### Exercise
Please write what comes next in the memoir below about a snow day at age thirteen, picking up after its last sentence.

1996 or so, early. thirteen years old. it was a snow day. we were at d.’s house, because it had the lowest amount of parental supervision. d. was a troubled loud crazy girl from a really fucked-up family who i was secretly in love with, e. was a pretty little blonde from a really fucked-up family (and who is still one of my best friends today!) and i was a tall awkward bookish dork from a really fucked-up family who was just coming out of my shell, just learning how to talk so people would listen, just learning how loud i could scream & what it could do.
anyway. three thirteen-year-olds (perhaps e. was 14 by then. she’s an aquarius.) snowy day. bored. this was before the interweb. sitting in d.’s living room we saw some teenage boys walking by us. we dared d. to say something to them. she opened the window, pulled up the screen and screamed, in her waking-the-dead voice, “EAT ME OUT, MOTHERFUCKERS! YOU AIN’T SHIT! EAT ME OUT EAT ME OUT EAT ME OUUUUUUUUUUUUUUUTTTTTTTTTT!”

### Given data
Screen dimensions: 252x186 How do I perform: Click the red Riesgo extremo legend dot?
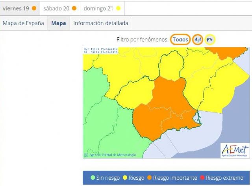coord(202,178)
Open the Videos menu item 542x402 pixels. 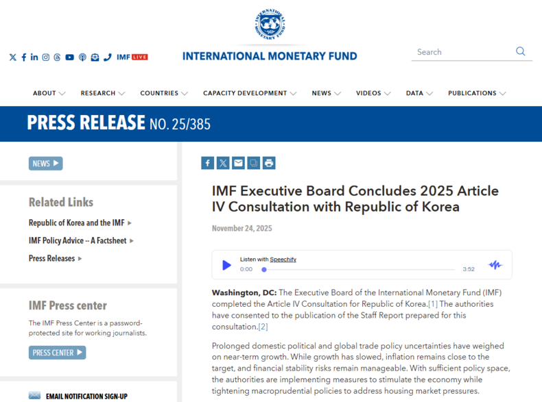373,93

### Result of the exercise
we all laughed. then one of us said, “oh shit, they’re coming towards the house!” we all panicked and ran out the side door, up the hill in d.’s backyard. no shoes, no jackets. d.’s backyard was a hill at about a 50 degree angle, straight up and totally icy. we ran up, half scared, half giggly. i looked down at e., climbing underneath me. she had a kitchen knife between her teeth, blade side pointed away from her tongue. she had a truly crazed look in her eye. i had a moment that i’ve had a lot of times since, where i look around and think, “this is so fucking crazy, and this is so where i need to be.” barefoot on the ice? why the fuck not? e. was so quiet in school, the only conventionally attractive one in our whole social circle. everyone thought she was so normal. but she had a knife between her teeth, and she took it out once we reached the bushes at the top to hiss, “if they come up here, i’ll stab them! i’ll stab them!” i have never loved her more.
that was the first time i fell in love with tough girls, the first time i made a vow to always have my life be crazy, the first time i looked at danger and got exhilarated. before them–just two years ago–i’d been resigned to a life of reading books in my old beatup chair. nobody touched me & nobody heard me. i would talk and people would just look in shock. i didn’t know how to be loud. people said my name like a punishment. who would have thought in just two years i’d have a new name, i’d be standing on a hill with knives & we’d talk about stabbing boys. we’d do it for each other, if that’s what it came down to, because that’s what we meant to each other. two years ago i would have cringed at “eat me out” and “motherfucker” but now my mouth was filthy, now it was curved to fit the shape of those words.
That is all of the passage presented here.